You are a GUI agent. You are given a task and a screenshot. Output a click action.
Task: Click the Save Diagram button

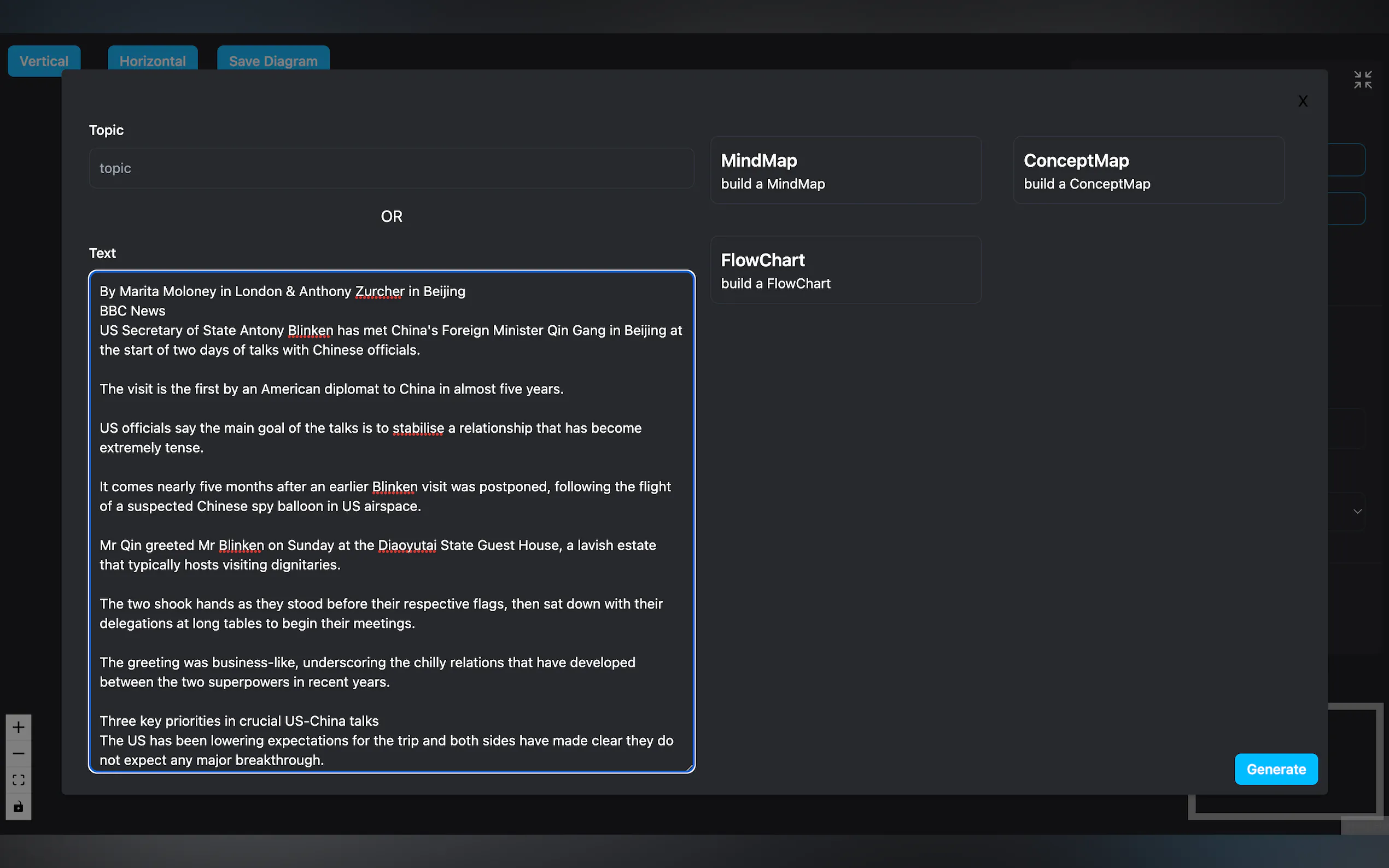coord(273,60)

* * * *

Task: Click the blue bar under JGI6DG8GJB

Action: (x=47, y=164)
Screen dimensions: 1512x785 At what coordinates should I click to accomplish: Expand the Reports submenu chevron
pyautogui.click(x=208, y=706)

* * * *

Copy the data from the line with "Screen dimensions: 1512x785" to the line with "pyautogui.click(x=208, y=706)", putting "Settings" in place of "Reports" and keeping everything else the same.

● **Task output**
Screen dimensions: 1512x785 At what coordinates should I click to accomplish: Expand the Settings submenu chevron
pyautogui.click(x=208, y=706)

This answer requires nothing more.